I wiped data, cache, and dalvic. 
Flashed the CM9 zip and the gapps zip right after that. It booted up super fast.

http://rootzwiki.com.../page__st__2810


----------



## rayne58 (Jan 9, 2012)

Thank you very much lol another question I have the ShadowTweaks, that just adds the right governors in order to OC/UC with an app like android overclock etc correct?


----------



## bobAbooey (Jun 15, 2011)

I'm not sure.
One way to find out though.

Sent from my DROIDX using RootzWiki


----------



## durham (Dec 23, 2011)

Coming from CM4DX GB... Should I SBF first or just wipe and flash? And SBF to what, exactly? Any help appreciated.


----------



## rayne58 (Jan 9, 2012)

no need to sbf just fully wipe flash then flash gapps and damn I'm blown away at how good ics and this ROM over all, exited for gummy ics


----------



## johnomaz (Jul 18, 2011)

I looked into it and the camera is far from fully functional. I only got it to load once. I'm going to wait until there are some step by step instructions or if its built into a rom for sure works.


----------



## bmt11 (Dec 30, 2011)

People have been saying that the stock camera app will force close most of the time and to use a third party one, haven't had any luck with that myself the ones I tried all were unable to find the camera and the example apps people were claiming worked for them were all paid ones.


----------



## bikedude880 (Jun 18, 2011)

It's not even close to complete. Camera is broken from memory management on up (ignore the "I GOT CAMERA" posts because they're using 3rd party apps), HW accel is still a work in progress, OMX codecs are incomplete, sesnors have bugs, wifi has bugs, bluetooth has bugs, The OS on an interface level HAS BUGS.

And if I have my way, camera will be excluded from future builds until it works.


----------



## johnomaz (Jul 18, 2011)

bmt11 said:


> People have been saying that the stock camera app will force close most of the time and to use a third party one, haven't had any luck with that myself the ones I tried all were unable to find the camera and the example apps people were claiming worked for them were all paid ones.


I actually have two of the camera apps they used and worked, but didn't work for me. I've been without a camera for quite some time now and I'm still cool with it.


----------



## bobAbooey (Jun 15, 2011)

cameraMX works everytime for me.

Are you guys using the zip with the camera fix?


----------



## bmt11 (Dec 30, 2011)

bobAbooey said:


> cameraMX works everytime for me.
> 
> Are you guys using the zip with the camera fix?


This one?

I flashed a build that said it contained both the audio fixes and camera fixes, at the moment I'm installing YACMK to a slot but can give it another try after.


----------



## bobAbooey (Jun 15, 2011)

Yes, it's a 3rd party app but it does work.

That's all I know.
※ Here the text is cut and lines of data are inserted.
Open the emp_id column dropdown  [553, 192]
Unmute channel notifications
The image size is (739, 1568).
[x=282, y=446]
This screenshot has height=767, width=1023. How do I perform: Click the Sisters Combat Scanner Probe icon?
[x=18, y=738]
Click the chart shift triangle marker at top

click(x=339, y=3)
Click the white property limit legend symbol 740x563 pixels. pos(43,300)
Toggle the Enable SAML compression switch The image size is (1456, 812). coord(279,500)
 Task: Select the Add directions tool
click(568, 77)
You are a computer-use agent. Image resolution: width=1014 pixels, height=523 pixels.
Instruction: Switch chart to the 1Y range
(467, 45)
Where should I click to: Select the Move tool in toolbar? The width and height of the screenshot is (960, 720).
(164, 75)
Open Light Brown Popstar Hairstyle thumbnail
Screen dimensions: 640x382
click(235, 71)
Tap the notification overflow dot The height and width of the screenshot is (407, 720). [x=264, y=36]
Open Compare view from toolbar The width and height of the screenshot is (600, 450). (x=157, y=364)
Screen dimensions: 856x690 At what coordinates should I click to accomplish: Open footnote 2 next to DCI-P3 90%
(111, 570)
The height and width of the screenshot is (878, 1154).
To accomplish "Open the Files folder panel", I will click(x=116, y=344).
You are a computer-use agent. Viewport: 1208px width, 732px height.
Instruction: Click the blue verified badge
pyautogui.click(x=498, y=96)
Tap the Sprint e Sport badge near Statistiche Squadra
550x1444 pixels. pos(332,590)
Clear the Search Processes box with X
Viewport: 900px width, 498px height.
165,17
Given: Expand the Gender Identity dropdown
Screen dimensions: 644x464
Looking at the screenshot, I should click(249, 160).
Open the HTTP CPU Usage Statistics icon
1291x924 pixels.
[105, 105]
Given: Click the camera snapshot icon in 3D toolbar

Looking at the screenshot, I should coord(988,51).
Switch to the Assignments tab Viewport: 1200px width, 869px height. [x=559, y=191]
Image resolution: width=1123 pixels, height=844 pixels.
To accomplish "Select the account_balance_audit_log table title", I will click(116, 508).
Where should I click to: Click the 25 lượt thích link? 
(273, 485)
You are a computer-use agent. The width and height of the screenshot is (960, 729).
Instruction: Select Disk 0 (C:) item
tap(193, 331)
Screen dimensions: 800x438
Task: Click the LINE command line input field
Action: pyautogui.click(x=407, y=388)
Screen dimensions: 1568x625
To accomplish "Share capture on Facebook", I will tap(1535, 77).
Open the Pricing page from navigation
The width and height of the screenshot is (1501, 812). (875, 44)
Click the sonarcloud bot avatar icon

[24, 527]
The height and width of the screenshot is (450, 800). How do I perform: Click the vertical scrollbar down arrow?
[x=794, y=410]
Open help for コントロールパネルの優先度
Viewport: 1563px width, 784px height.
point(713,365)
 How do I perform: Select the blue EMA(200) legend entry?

Refer to bikedudes post, he's the man to know.


----------



## FrontierProject (Mar 6, 2012)

both CameraMX and lgcamera work for me :shrug:


----------



## twisted_58 (Feb 27, 2012)

bikedude880 said:


> It's not even close to complete. Camera is broken from memory management on up (ignore the "I GOT CAMERA" posts because they're using 3rd party apps), HW accel is still a work in progress, OMX codecs are incomplete, sesnors have bugs, wifi has bugs, bluetooth has bugs, The OS on an interface level HAS BUGS.
> 
> And if I have my way, camera will be excluded from future builds until it works.


I would take this as a word of warning everyone. Yes the camera quasi works with third party apps but that's no reason to pollute the forums with posts about it. That leads to misunderstanding about the state of the camera and the rom in general. It is a BETA rom so it is not done till the devs say so. I just don't want the devs pissed off because this rom is awesome so far and would love to see where they take it.


----------



## luv2increase (Sep 3, 2011)

The biggest issue I had with cm9 (3-08) was that it was slow as molasses compared to cm7 and wiz's miui.

And the mute button doesn't work.

Sent via DX with MIUI


----------



## papasmurf (Mar 13, 2012)

Bluetooth calls don't work period so if you need that, don't flash.

Sent from my Droid X using Tapatalk


----------